Aos 16 para 17 anos, o meu primeiro emprego, literalmente, bateu à porta de casa: a dona Marlene enfrentava alguns problemas de saúde e precisava de uma auxiliar. O casal decidira que eu tinha o perfil para a tarefa e ela foi conversar com os meus pais, pedir-lhes autorização para que eu trabalhasse um turno no consultório. No ano seguinte, findo o ensino médio, passei a trabalhar durante dois turnos. Em seguida, consegui um emprego com salário maior e seguiu a vida. A minha mãe continuou trabalhando com a família.

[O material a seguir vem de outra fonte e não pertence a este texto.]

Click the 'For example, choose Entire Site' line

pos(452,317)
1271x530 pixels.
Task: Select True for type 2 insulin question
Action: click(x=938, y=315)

Em 1988, a minha mãe adoeceu gravemente e o Talito foi presença constante como médico e ser humano. Orientou-me a cada passo, afinal, eu era um pessoa absolutamente imatura, recém saída da adolescência. Dois anos depois, lá estava ele na doença da minha avó paterna, a vó Manoela. De novo, 100% de presença, 100% de orientação. 
O pai e eu sempre fomos pacientes dele. Naquele 22 de dezembro de 2005, quando levaram o pai ao seu consultório, em seu primeiro AVC, ele não soube identificar o problema, faltaram informações. No dia 13 de janeiro de 2006, eu estava com o pai e, de imediato, percebi que era um AVC, levei-o ao hospital e o Talito atendeu. No dia 03 de abril de 2007, os vizinhos levaram o pai até a casa do Talito, havia um novo AVC. No dia 05 de abril de 2007, o pai teve dois novos AVCs. Foram 25 dias no hospital, foram 25 dias intercalados entre almoços no Dedé e na casa do Talito. Foram 25 dias de orientações sobre como proceder em caso de recuperação. Até que ele perguntou se eu estava preparada para receber o pai em casa, embora tenha avisado que não seria fácil. Independente disso, até o dia 08 de junho de 2011, às 16h40min, havia um médico e um amigo atendendo o meu pai. Dali para frente, havia um amigo no velório do meu pai e no amparo que eu precisei dali para frente. 
O mês de dezembro continua doloroso, agora, ainda mais. No dia 02, sábado, se estivesse vivo, o Talito estaria fazendo 83 anos. No dia 19, serão três anos de ausência. Naquela manhã, eu estava me preparando para ir ao consultório, quando veio a triste notícia. Ainda fiquei em casa por um longo tempo... Lembrei o consultório velho, perto da rodoviária, cheio de gestantes; cheio de bebês, todos recém nascidos, com mães e avós a balançá-los para que parassem de chorar; lembrei tanta coisa que se passa dentro de um consultório médico e que morre dentro de um consultório médico. Lembrei o dia anterior à morte da minha mãe, quando, vindo de uma viagem a Porto Alegre, ele foi a nossa casa e disse-me que a levaria para o hospital porque não era justo que ela morresse na minha cama. Lembrei a noite em que a minha avó morreu, ele esteve no quarto e falou: “o tempo dela está acabando”! Cinco horas depois, ela estava morta. Lembrei a manhã em que o meu pai morreu, quando o “doctor” me disse: “não tenha esperança”, sete horas depois, o meu pai estava morto. Lembrei uma tarde em seu consultório, das tantas tardes em que eu ia ao consultório para conversar com ele, na minha fase depressiva. Já na saída, ele disse: “A tua mãe deve ter muito orgulho de ti, da pessoa em que tu te transformou e eu tenho orgulho de ti”.
Eu sei que expressei nessas linhas a minha saudade de um médico e de um amigo, mas sei também que manifestei a saudade de muita gente, gente que brigava com ele, mas confiava demais nele. É isso, “tio Talico”, o senhor faz falta!